Ela le dijo que sí, aunque en la vida había jugado, y enseguida se le coló la bola.
-¿No sabías jugar?”
-“Sí, pero es que me he puesto nerviosa”.
Fue la primera conversación de una relación que acabó durando 38 años. De hecho, cuando acabó el instituto, se casaron. Él era militar y, como Marisa tenía claro que quería seguir formándose, estudió en el Hospital Militar para dama de sanidad militar, que es una enfermera militar en caso de guerra.

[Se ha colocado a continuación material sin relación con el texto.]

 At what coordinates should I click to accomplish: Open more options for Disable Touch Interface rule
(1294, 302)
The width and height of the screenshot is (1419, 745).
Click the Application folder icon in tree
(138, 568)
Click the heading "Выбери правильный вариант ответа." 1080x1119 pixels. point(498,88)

Todas las mañanas salían juntos vestidos de militar, él a lo suyo y ella a su formación de enfermera.
Durante mucho tiempo Marisa trabajó en el Hospital Militar, pero siguió estudiando. Primero, técnico de Educación Infantil, lo que le sirvió para aprobar las oposiciones al Imserso, donde estuvo trabajando. En la universidad, estudió tres carreras, además de másteres y doctorados y ha acabado dando clases en la UNED.
Él murió, hace cinco años ya, pero, aunque triste, evidentemente, Marisa dice que cualquiera mataría por haber vivido un año lo que ella vivió casi 40. Les dio tiempo a tener “dos hijos maravillosos”, Mateo y Beltrán, a quienes define como “el complemento perfecto a esos años de amor”.

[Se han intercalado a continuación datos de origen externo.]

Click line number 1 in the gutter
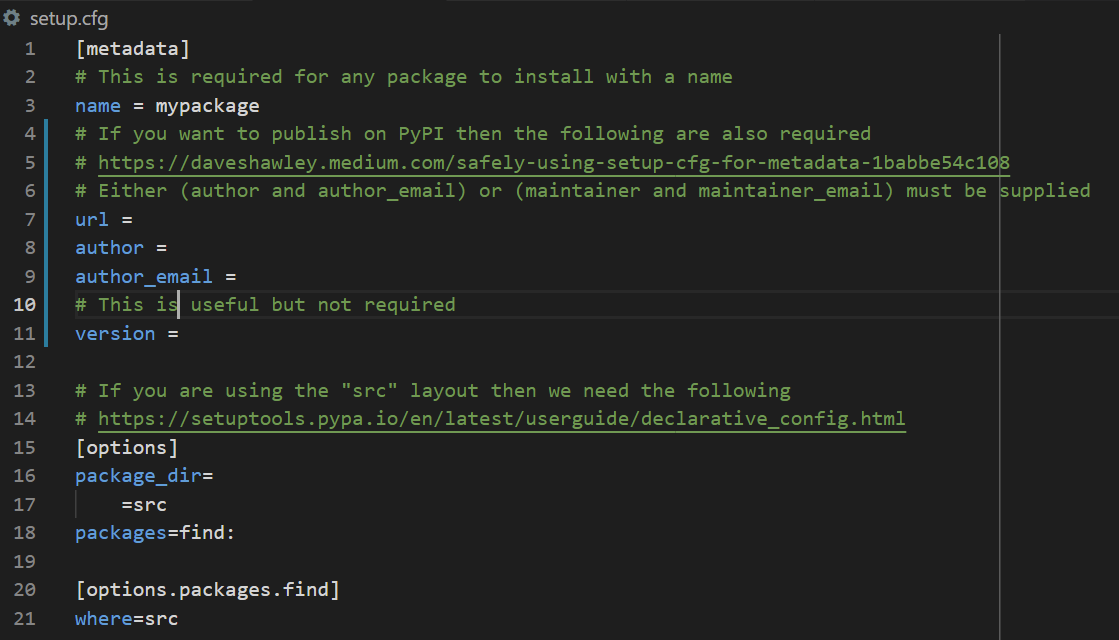This screenshot has height=640, width=1119. 30,49
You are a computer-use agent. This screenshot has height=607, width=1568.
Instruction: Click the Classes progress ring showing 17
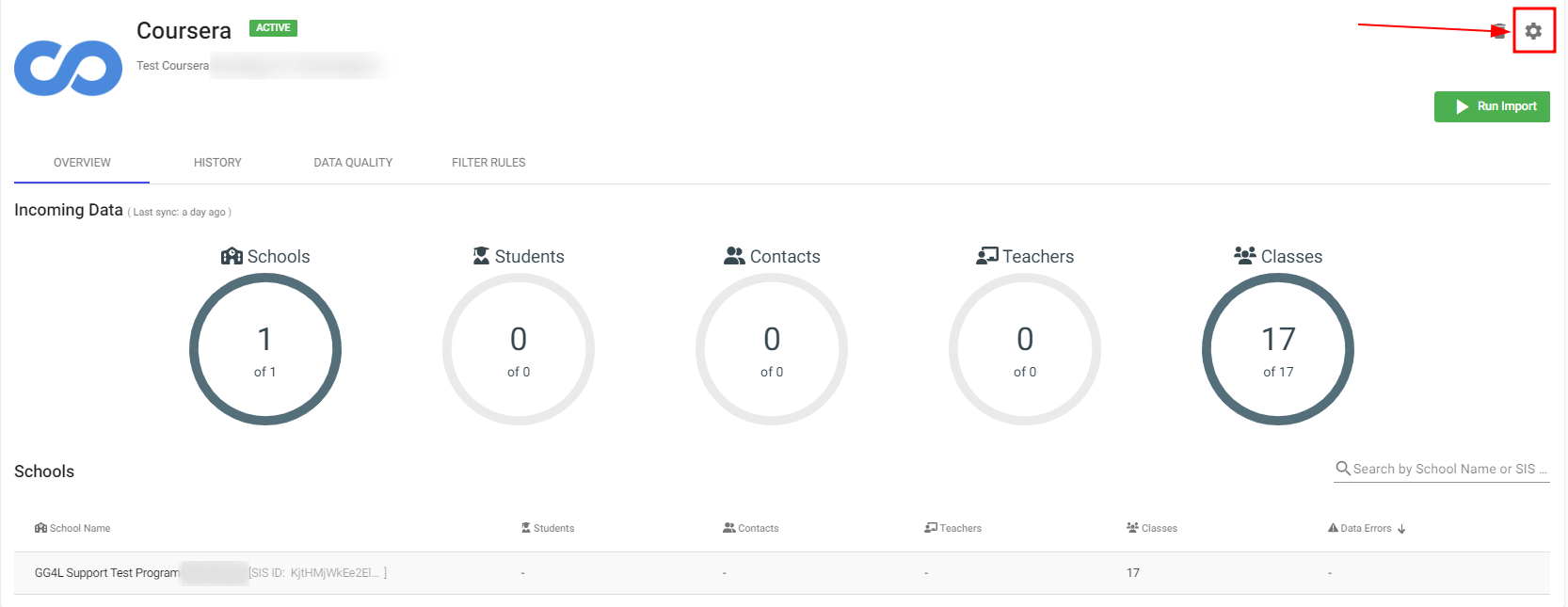(x=1277, y=349)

Como anécdota, cuenta que ellos ya no vienen -como ella, que era de tercera generación-, de una generación de melillenses auténticos, puesto que el padre era de Murcia, donde murió -porque tenía claro que quería morir allí-, aunque no sin antes haber viajado con Marisa a países como Rusia, Jordania o los Estados Unidos. “No es nada habitual ni fácil que haya tercera generación de melillenses, porque son gente que viene de otras ciudades”, cierra.
A sus 57 años, en definitiva, le ha dado tiempo de cumplir muchos sueños, vivir muchas experiencias y hacer muchas cosas. Entre ellas, escribir un relato breve, titulado ‘Los tesoros de Bissabi’, con el que obtuvo un accésit en el certamen de relato corto Encarna León en el año 2007.